Information provided Block Start

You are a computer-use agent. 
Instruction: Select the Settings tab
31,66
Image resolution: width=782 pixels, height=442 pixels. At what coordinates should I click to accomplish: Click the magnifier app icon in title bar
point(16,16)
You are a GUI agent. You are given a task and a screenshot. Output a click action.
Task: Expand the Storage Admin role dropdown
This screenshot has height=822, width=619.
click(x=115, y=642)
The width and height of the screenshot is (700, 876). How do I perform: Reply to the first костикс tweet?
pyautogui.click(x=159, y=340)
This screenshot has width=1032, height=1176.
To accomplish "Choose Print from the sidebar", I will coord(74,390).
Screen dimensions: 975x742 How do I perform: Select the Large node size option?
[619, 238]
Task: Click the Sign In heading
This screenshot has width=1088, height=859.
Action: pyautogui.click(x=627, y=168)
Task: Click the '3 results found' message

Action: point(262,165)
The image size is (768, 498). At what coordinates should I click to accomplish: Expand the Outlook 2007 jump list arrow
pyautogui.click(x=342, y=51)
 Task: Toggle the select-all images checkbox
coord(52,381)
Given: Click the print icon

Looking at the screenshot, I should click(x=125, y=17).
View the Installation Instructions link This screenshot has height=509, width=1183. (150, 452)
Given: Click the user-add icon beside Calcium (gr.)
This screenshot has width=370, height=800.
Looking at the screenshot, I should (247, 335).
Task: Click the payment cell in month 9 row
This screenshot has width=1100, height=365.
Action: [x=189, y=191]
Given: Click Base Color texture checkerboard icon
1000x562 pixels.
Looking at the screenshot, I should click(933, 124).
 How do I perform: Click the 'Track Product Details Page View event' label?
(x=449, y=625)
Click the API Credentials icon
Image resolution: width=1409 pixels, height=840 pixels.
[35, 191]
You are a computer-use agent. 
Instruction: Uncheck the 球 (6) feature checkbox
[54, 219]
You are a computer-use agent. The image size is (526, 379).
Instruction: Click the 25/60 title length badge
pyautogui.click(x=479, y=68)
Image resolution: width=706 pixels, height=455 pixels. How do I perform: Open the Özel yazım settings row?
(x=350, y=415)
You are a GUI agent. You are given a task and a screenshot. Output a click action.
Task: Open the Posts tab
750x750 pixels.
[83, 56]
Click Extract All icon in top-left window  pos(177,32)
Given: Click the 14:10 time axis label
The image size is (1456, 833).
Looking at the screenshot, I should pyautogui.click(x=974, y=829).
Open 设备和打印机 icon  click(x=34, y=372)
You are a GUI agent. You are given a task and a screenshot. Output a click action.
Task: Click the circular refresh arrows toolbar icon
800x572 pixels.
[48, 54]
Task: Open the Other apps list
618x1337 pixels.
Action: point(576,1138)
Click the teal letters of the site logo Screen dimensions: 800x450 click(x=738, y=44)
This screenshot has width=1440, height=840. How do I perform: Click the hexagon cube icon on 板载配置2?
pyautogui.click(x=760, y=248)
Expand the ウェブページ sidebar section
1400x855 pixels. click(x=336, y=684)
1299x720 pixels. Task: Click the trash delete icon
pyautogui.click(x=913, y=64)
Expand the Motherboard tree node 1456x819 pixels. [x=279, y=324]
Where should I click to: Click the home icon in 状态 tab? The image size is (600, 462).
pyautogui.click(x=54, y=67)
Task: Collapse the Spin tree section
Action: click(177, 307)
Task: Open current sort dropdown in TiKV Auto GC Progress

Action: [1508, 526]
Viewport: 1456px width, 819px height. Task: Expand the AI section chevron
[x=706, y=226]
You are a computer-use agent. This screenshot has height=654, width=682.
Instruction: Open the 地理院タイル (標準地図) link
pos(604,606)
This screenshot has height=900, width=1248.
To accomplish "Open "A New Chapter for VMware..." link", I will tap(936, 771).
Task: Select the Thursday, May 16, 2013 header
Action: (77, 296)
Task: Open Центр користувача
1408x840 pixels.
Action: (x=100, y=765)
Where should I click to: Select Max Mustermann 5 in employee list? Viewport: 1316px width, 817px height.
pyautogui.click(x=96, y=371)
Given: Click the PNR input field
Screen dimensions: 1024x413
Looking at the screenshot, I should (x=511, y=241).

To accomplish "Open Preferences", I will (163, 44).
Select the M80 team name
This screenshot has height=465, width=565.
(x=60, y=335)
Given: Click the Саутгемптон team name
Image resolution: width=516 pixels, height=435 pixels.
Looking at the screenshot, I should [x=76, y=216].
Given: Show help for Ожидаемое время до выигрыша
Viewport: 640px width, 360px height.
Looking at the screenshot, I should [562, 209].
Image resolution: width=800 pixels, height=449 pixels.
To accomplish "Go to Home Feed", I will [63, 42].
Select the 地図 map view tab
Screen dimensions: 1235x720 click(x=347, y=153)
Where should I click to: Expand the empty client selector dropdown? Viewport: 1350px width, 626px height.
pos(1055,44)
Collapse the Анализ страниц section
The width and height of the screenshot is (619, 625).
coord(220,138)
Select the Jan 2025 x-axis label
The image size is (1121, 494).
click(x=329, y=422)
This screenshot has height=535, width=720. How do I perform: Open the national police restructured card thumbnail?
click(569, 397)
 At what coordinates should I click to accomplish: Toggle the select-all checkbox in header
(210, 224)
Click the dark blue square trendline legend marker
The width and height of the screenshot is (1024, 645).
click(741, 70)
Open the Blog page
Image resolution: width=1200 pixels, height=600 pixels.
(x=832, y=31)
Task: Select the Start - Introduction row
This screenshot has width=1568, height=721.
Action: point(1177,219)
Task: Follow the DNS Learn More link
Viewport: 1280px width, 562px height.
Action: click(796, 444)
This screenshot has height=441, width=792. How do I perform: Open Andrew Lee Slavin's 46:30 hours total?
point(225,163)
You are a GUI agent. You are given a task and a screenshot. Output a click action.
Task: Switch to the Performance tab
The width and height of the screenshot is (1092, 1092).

Information provided Block End

Task to carry out :: All of the material above is to be retyped word for word.

Task solution ::
You are a computer-use agent. 
Instruction: Select the Settings tab
31,66
Image resolution: width=782 pixels, height=442 pixels. At what coordinates should I click to accomplish: Click the magnifier app icon in title bar
point(16,16)
You are a GUI agent. You are given a task and a screenshot. Output a click action.
Task: Expand the Storage Admin role dropdown
This screenshot has height=822, width=619.
click(x=115, y=642)
The width and height of the screenshot is (700, 876). How do I perform: Reply to the first костикс tweet?
pyautogui.click(x=159, y=340)
This screenshot has width=1032, height=1176.
To accomplish "Choose Print from the sidebar", I will coord(74,390).
Screen dimensions: 975x742 How do I perform: Select the Large node size option?
[619, 238]
Task: Click the Sign In heading
This screenshot has width=1088, height=859.
Action: pyautogui.click(x=627, y=168)
Task: Click the '3 results found' message

Action: point(262,165)
The image size is (768, 498). At what coordinates should I click to accomplish: Expand the Outlook 2007 jump list arrow
pyautogui.click(x=342, y=51)
 Task: Toggle the select-all images checkbox
coord(52,381)
Given: Click the print icon

Looking at the screenshot, I should click(x=125, y=17).
View the Installation Instructions link This screenshot has height=509, width=1183. (150, 452)
Given: Click the user-add icon beside Calcium (gr.)
This screenshot has width=370, height=800.
Looking at the screenshot, I should (247, 335).
Task: Click the payment cell in month 9 row
This screenshot has width=1100, height=365.
Action: [x=189, y=191]
Given: Click Base Color texture checkerboard icon
1000x562 pixels.
Looking at the screenshot, I should click(933, 124).
 How do I perform: Click the 'Track Product Details Page View event' label?
(x=449, y=625)
Click the API Credentials icon
Image resolution: width=1409 pixels, height=840 pixels.
[35, 191]
You are a computer-use agent. 
Instruction: Uncheck the 球 (6) feature checkbox
[54, 219]
You are a computer-use agent. The image size is (526, 379).
Instruction: Click the 25/60 title length badge
pyautogui.click(x=479, y=68)
Image resolution: width=706 pixels, height=455 pixels. How do I perform: Open the Özel yazım settings row?
(x=350, y=415)
You are a GUI agent. You are given a task and a screenshot. Output a click action.
Task: Open the Posts tab
750x750 pixels.
[83, 56]
Click Extract All icon in top-left window  pos(177,32)
Given: Click the 14:10 time axis label
The image size is (1456, 833).
Looking at the screenshot, I should pyautogui.click(x=974, y=829).
Open 设备和打印机 icon  click(x=34, y=372)
You are a GUI agent. You are given a task and a screenshot. Output a click action.
Task: Click the circular refresh arrows toolbar icon
800x572 pixels.
[48, 54]
Task: Open the Other apps list
618x1337 pixels.
Action: point(576,1138)
Click the teal letters of the site logo Screen dimensions: 800x450 click(x=738, y=44)
This screenshot has width=1440, height=840. How do I perform: Click the hexagon cube icon on 板载配置2?
pyautogui.click(x=760, y=248)
Expand the ウェブページ sidebar section
1400x855 pixels. click(x=336, y=684)
1299x720 pixels. Task: Click the trash delete icon
pyautogui.click(x=913, y=64)
Expand the Motherboard tree node 1456x819 pixels. [x=279, y=324]
Where should I click to: Click the home icon in 状态 tab? The image size is (600, 462).
pyautogui.click(x=54, y=67)
Task: Collapse the Spin tree section
Action: click(177, 307)
Task: Open current sort dropdown in TiKV Auto GC Progress

Action: [1508, 526]
Viewport: 1456px width, 819px height. Task: Expand the AI section chevron
[x=706, y=226]
You are a computer-use agent. This screenshot has height=654, width=682.
Instruction: Open the 地理院タイル (標準地図) link
pos(604,606)
This screenshot has height=900, width=1248.
To accomplish "Open "A New Chapter for VMware..." link", I will tap(936, 771).
Task: Select the Thursday, May 16, 2013 header
Action: (77, 296)
Task: Open Центр користувача
1408x840 pixels.
Action: (x=100, y=765)
Where should I click to: Select Max Mustermann 5 in employee list? Viewport: 1316px width, 817px height.
pyautogui.click(x=96, y=371)
Given: Click the PNR input field
Screen dimensions: 1024x413
Looking at the screenshot, I should (x=511, y=241).

To accomplish "Open Preferences", I will (163, 44).
Select the M80 team name
This screenshot has height=465, width=565.
(x=60, y=335)
Given: Click the Саутгемптон team name
Image resolution: width=516 pixels, height=435 pixels.
Looking at the screenshot, I should [x=76, y=216].
Given: Show help for Ожидаемое время до выигрыша
Viewport: 640px width, 360px height.
Looking at the screenshot, I should [562, 209].
Image resolution: width=800 pixels, height=449 pixels.
To accomplish "Go to Home Feed", I will [63, 42].
Select the 地図 map view tab
Screen dimensions: 1235x720 click(x=347, y=153)
Where should I click to: Expand the empty client selector dropdown? Viewport: 1350px width, 626px height.
pos(1055,44)
Collapse the Анализ страниц section
The width and height of the screenshot is (619, 625).
coord(220,138)
Select the Jan 2025 x-axis label
The image size is (1121, 494).
click(x=329, y=422)
This screenshot has height=535, width=720. How do I perform: Open the national police restructured card thumbnail?
click(569, 397)
 At what coordinates should I click to accomplish: Toggle the select-all checkbox in header
(210, 224)
Click the dark blue square trendline legend marker
The width and height of the screenshot is (1024, 645).
click(741, 70)
Open the Blog page
Image resolution: width=1200 pixels, height=600 pixels.
(x=832, y=31)
Task: Select the Start - Introduction row
This screenshot has width=1568, height=721.
Action: point(1177,219)
Task: Follow the DNS Learn More link
Viewport: 1280px width, 562px height.
Action: click(796, 444)
This screenshot has height=441, width=792. How do I perform: Open Andrew Lee Slavin's 46:30 hours total?
point(225,163)
You are a GUI agent. You are given a task and a screenshot. Output a click action.
Task: Switch to the Performance tab
The width and height of the screenshot is (1092, 1092).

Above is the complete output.